We discussed the multi-armed bandit problem in class today. This is the starting point for **reinforcement learning**, or learning how to behave in some **environment** over time.

In the basic version of the multi-armed bandit problem problem, we have $N$ slot machines, each with a different *fixed* probability distribution of the amount of payout they have each time we "pull" on them. We don't know how they behave going in, and our job is to maximize the payout over some number of pulls of the bandits. In particular, we need to come up with a **policy** (a set of actions to take over time) that maximizes the **reward** (in this case, the cumulative sum of all amounts of money we get at each pull). The trick is, since we don't know anything about the bandits, we have to learn and update our policy over time as we explore and get more information about the **value** (long term behavior) of each machine.

Before we dive in, we should note that this is much generally applicable than just slot machines!

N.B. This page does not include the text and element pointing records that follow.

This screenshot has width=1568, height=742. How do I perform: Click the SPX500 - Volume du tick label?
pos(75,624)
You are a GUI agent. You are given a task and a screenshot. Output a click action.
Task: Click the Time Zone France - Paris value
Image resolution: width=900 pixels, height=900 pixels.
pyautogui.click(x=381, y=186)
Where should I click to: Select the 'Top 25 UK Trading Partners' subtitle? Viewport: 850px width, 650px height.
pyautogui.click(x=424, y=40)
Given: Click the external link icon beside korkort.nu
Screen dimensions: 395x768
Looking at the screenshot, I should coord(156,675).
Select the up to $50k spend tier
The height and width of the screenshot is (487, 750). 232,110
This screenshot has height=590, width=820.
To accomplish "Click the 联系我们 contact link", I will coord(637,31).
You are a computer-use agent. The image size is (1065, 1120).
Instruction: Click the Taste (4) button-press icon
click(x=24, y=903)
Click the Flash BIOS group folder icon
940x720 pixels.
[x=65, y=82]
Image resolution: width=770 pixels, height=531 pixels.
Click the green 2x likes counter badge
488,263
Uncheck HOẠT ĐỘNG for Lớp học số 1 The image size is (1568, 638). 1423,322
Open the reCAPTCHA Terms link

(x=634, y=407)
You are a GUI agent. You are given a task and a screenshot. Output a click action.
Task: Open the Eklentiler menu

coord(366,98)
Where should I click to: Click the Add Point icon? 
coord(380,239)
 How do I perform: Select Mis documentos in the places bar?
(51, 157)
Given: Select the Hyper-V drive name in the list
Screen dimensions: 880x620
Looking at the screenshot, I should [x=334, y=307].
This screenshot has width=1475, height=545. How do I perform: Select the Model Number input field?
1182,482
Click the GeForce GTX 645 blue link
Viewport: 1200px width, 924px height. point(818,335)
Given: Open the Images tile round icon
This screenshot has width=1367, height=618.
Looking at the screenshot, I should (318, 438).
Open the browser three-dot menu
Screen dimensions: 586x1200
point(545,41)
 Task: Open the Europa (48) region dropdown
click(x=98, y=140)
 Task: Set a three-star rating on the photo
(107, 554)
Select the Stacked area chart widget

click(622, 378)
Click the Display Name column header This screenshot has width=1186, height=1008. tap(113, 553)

Here are some other examples where exploring an environment and learning a "multi-armed bandit" policy would apply, including some people came up with in class:

Environment | Policy over time | Reward | |

Slot Machines | Slot machines with different payouts | Which machine to pull | Money accrued |

Fishing | Different densities of fish in different places | Where to fish | Total fish caught |

Efficient driving | Performance of car | How fast to drive | Miles per gallon |

But for the rest of this example, we'll stick to the "one-armed bandit" analogy of a slot machine. First, let's define what a bandit is in code, and then we'll talk more about how to learn different policies for this problem.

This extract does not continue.